Southeast Asian/Global trade was directly challenged
We know that this unique incident has incited violence against oil rigs that contained some Japanese-owned assets. The attacks endangered the lives of the entire crew on board.
This is an insult to the Japanese as they met for peaceful talks. It is a direct sabotage of their free and secure trade in the world.
The friendship that the US has with the Japanese couples with a strong diplomatic influence in the Persian Gulf region after repeat militarized conflicts here. Thus, it has triggered expected responses from the United States government.

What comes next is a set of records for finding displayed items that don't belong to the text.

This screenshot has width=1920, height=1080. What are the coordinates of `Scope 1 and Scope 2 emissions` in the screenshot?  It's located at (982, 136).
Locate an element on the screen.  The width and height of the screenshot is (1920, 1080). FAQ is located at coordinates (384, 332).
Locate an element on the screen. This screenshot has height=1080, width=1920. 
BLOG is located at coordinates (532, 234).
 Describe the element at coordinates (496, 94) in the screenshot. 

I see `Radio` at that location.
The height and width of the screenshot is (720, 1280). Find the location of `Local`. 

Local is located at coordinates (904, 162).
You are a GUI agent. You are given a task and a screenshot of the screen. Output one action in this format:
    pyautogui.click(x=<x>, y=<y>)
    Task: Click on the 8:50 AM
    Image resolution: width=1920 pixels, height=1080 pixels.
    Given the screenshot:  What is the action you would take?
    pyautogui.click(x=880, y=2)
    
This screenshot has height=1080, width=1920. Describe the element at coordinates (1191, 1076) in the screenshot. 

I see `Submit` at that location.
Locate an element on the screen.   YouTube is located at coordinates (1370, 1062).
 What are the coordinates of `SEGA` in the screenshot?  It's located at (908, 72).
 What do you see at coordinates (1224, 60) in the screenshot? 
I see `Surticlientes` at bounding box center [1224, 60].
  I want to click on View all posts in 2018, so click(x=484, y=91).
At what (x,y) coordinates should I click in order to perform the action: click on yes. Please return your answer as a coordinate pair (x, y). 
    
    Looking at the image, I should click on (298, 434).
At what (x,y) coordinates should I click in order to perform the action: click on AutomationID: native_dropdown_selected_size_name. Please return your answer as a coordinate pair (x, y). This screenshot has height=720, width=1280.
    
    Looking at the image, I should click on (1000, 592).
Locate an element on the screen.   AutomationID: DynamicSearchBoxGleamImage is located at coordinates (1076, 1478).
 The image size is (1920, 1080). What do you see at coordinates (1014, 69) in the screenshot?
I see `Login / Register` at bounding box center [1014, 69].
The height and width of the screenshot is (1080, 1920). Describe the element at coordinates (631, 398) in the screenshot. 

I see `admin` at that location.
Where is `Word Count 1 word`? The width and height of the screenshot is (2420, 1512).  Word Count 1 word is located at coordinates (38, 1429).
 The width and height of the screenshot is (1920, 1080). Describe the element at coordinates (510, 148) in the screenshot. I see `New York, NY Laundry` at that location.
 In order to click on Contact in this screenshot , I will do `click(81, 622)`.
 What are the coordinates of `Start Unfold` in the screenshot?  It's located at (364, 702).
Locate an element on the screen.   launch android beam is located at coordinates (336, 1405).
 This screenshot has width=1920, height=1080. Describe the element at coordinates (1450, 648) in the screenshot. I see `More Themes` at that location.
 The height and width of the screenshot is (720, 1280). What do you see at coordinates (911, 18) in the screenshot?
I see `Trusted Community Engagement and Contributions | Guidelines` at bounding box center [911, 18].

This is significant for several reasons. One, the increasing tension in the Persian Gulf will create barriers and roadblocks for Southeast Asian traders. The US must play her cards exactly right to avoid breaking down the depreciating trust of smaller island nations in the Southeast Asian region. These nations have watched the US_China trade war closely, and with some anxiety.
Precautionary measures you can take
Knowing the cause and effect of these events will help you determine what you should do in response.
Invest in risk analysis
It can never hurt to forecast risk. Yet, if you have not invested in some form of risk assessment, be it software or an accountant, now is the time to do so. Tensions in world trade are getting heated and there is no time like the present to pad your investments for unexpected consequences. Think of it as a preemptive necessity.
Create cost mitigation
If you invest in oil by the crude barrel, in oil stocks, or in other labor associated with the market, it may be time for you to create a cost mitigation plan. Is there something that you are doing that you can maybe let go of? Is there a cheaper alternative to the oil you are buying, the route you are shipping from, etc? Count the costs now, while they sit at a low 4% fluctuation.
Invest in adaptive insurance for your rigs
Are you joining the marketplace only just now? Consider investing in insurance for your rigs before you even let them sail. Traveler is one of several insurance brokerages that offer oil rig insurance. Talk with your insurance agent to see if there are savings you didn’t previously know about.
Be aware of conflicting laws
Recently, the Supreme Court ruled that overtime is not a requirement for offshore workers. This can be a great blow to labor force incentive. Be attentive to the complaints your workers have. These are dangerous times and investing in the wage security of employees is a vote of confidence in keeping them on for the long haul.
Likewise, be aware of changing compliance laws or compliance failures in oil rig policy. Failure to comply could create a lot of liability costs that can otherwise be eliminated.
Adapting some of these above precautions and practices may not prevent you from feeling the burn of changing freighter markets completely. We suspect that you will be somewhat insulated from the full impact of them, at the very least. The greatest asset now you have is your team and an eye for enterprise. Keep both eyes open.